Le lieu de rendez-vous est fixé à Sérifontaine, dans l’Oise, à près de 100 km de Paris. Les locaux d’une ancienne usine servent désormais à la formation continue pour des membres d’entreprises, d’institutions ou encore des journalistes. "Le monde évolue et nous avec", lance Maxime Fuentes, ancien militaire belge, désormais directeur-exécutif d’Amarante Académie. " On a senti ces dernières années que les situations qu’on retrouverait avant sur zones de guerre se sont désormais exportés chez nous, en Belgique ou en France. Il nous arrivait de former quelques journalistes mais les demandes sont beaucoup plus nombreuses aujourd’hui.

Raison pour laquelle la VRT vient de signer un contrat de quatre ans pour former, suivre et protéger toute une série de ses journalistes. "C’est cela qui est intéressant", poursuit Maxime Fuentes. "Le processus s’étale du début avec la formation à la protection sur le terrain où ils sont amenés à réagir et utiliser les techniques enseignées."

Les médias ont besoin d’apprendre des techniques

Ce jour-là, un des observateurs de l’Union Européenne est là. Car l’Union vient de signer un contrat pour former quelques 6000 hommes actifs sur le terrain. Si les attentats en France et en Belgique expliquent ces choix de formation opérés par des médias comme la VRT ou encore TF1, ils ne sont pas les seuls. On observe en effet ces dernières années que les agressions envers la presse se multiplient et se banalisent aussi. Au coin de la rue. Aussi. "Les médias qui nous contactent pour leur donner des formations ont pris conscience qu’ils ne font plus exception. Qu’ils sont désormais soumis à la même règle que pour les représentants de l’Etat ou des entreprises.

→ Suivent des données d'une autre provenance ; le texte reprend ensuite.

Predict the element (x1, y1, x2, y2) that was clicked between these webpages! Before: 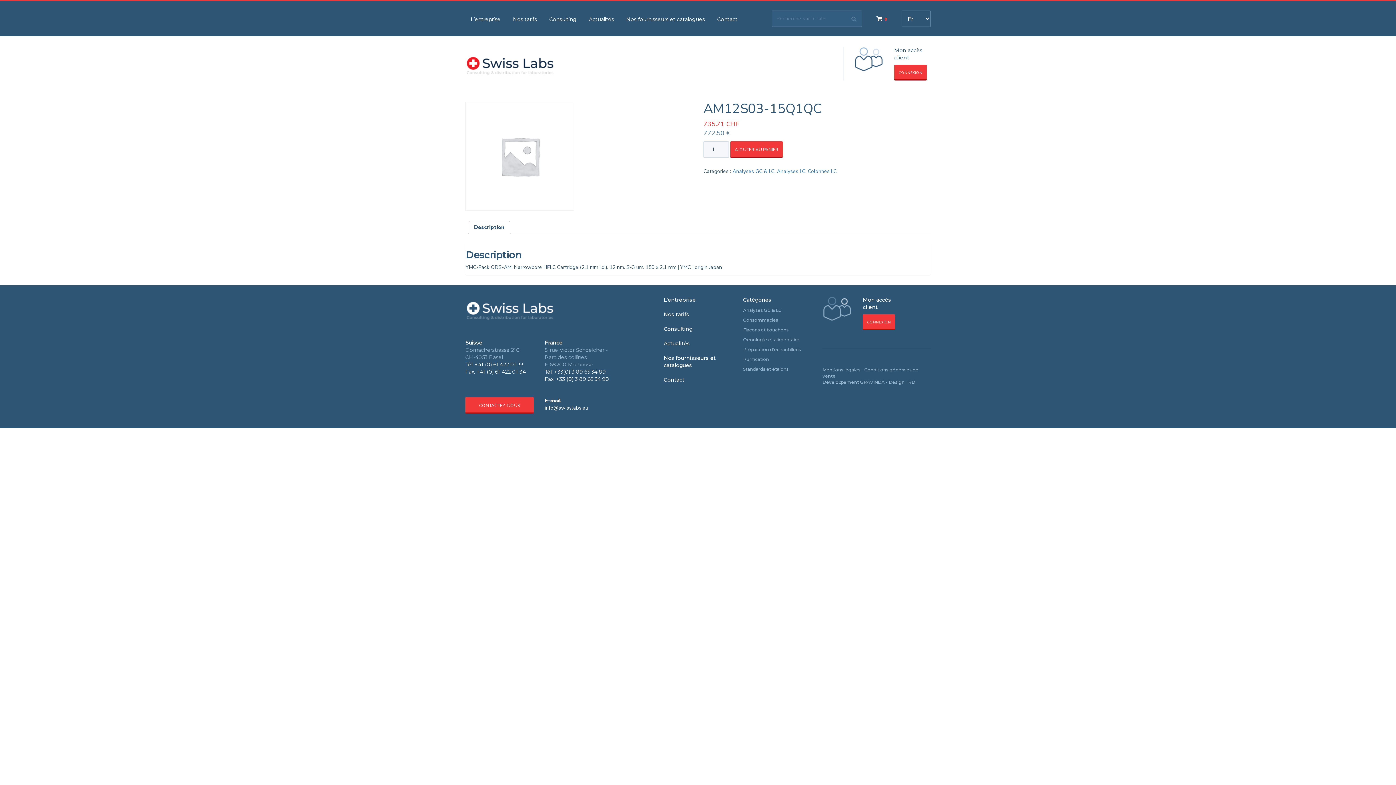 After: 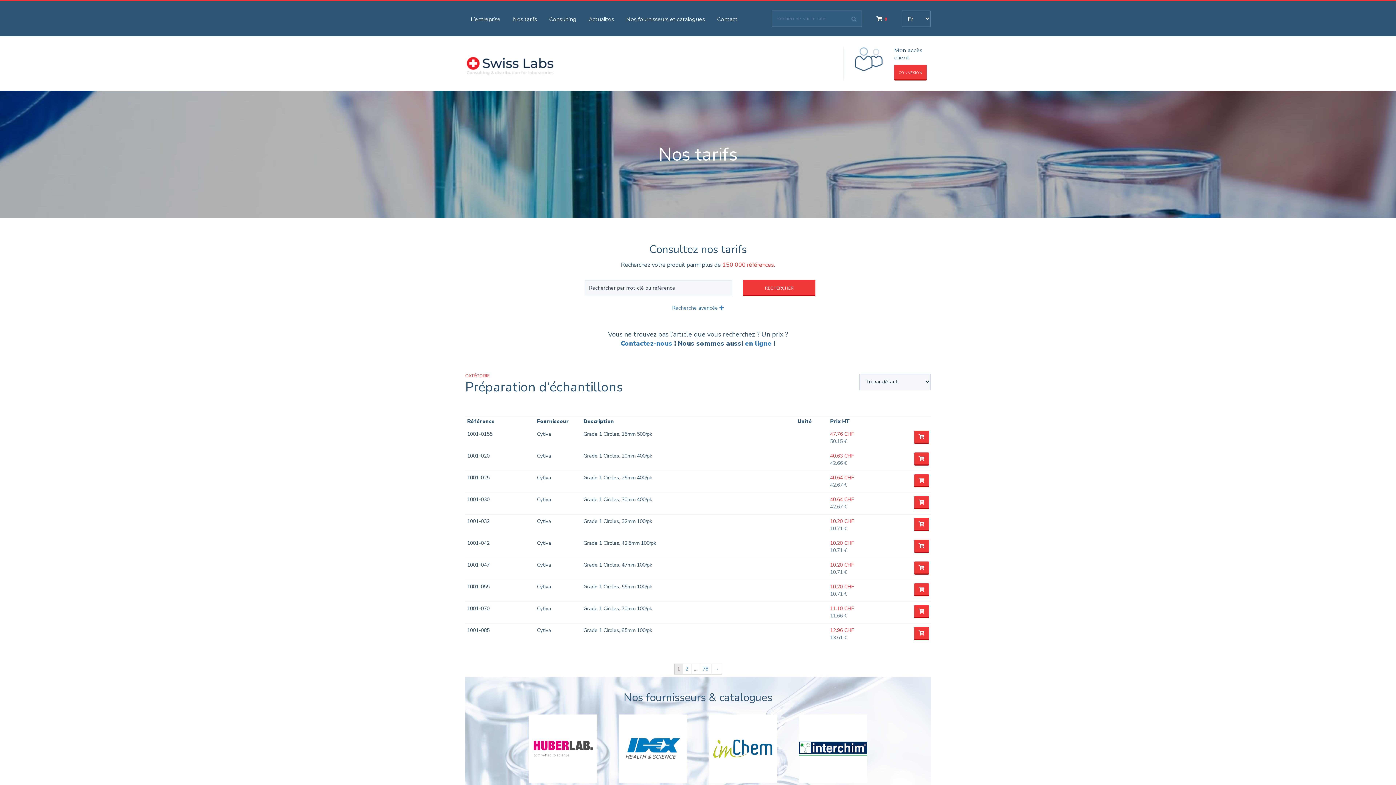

Les journalistes font aujourd’hui les frais de cette évolution de la société qui veut qu’aujourd’hui tout le monde soit une cible et tout le monde est une menace. Et dans les nouveaux contextes auxquels on fait face aujourd’hui, les médias ont besoin d’apprendre des techniques. Ils ont aussi besoin d’acquérir quelques notions et solutions, dans une démarche de prévention, pour pouvoir éviter certains drames", explique Didier Ranchon, vice-Président d’Amarante International.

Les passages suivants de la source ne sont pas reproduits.